Beginning writers tend to underestimate the time and effort required to edit and revise their novels. I know I did. When a writer finishes that first draft, he might think the finish line is within sight. In reality, he isn’t even close to finishing the race. With that in mind, here’s a handy checklist:

  • Write your book. Keep in mind it’s a first draft. You don’t need to strive for perfection. Get the story down.
  • Put it aside for four to six weeks and work on a new project.
  • Do a self-edit and make revisions. Pay attention to inconsistencies in the story, characters. Focus on the theme. How well have you developed the theme? Is it too obvious or does it come out through the story, setting and the characters?
  • Check your revisions. Do a read-through as a reader.
  • Give your work-in-progress to a trusted critic. Your critic should be someone who recognizes quality fiction and can offer an objective, independent critique. Better yet, give it to a couple of critics.
  • Make revisions based on the critiques, but remember, you are the final arbiter. You know your story and your characters better than anyone else. If every critic wants you to change something and it doesn’t feel right to you, the final decision is yours.
  • Hire a professional book editor and a proofreader, if resources allow.
  • Evaluate the recommendations of your editor and revise accordingly.
  • Do a final read-through with a hyper-critical eye.
  • Start on your query letter.

How long does the editing process take? It depends on a number of factors, including the availability and willingness of outside critics to review various drafts. And they must be willing to adhere to some sort of timetable. This is where it gets dicey—asking others to sacrifice their time to serve your interests.

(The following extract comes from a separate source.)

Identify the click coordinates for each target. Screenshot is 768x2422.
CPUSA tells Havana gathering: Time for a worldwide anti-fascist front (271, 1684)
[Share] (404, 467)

The writer must be willing to invest his own time and resources during the editing process. I did seven line edits of my first novel. Each round of line editing took six to eight hours. It can be exhausting, especially when you’ve edited your book four or five times already. The writer must be willing to put in the effort.

I actually enjoy editing almost as much as writing, but I’m weird that way.

If you don’t have access to a writers’ group or a trusted critic, there are online critique sites. Most require the writer to edit the work of others before the writer is able to submit his own work. If you have the resources, you can take your work directly to a book editor, but make sure you have thoroughly edited it first. Book editors charge by the hour and writers shouldn’t spend their money paying someone else to catch errors they should have caught.

Some writers who have the resources hire both an editor and a proofreader. It’s difficult for an editor to concentrate on story and characters and on proofreading at the same time. It’s a good investment if you can afford it.

With the growing popularity of self-publishing, it’s incumbent on authors to make every effort to make sure their novel is as polished as it can be before publishing it.

What is your editing process? Do you use a book editor? What are the qualities of a good book editor?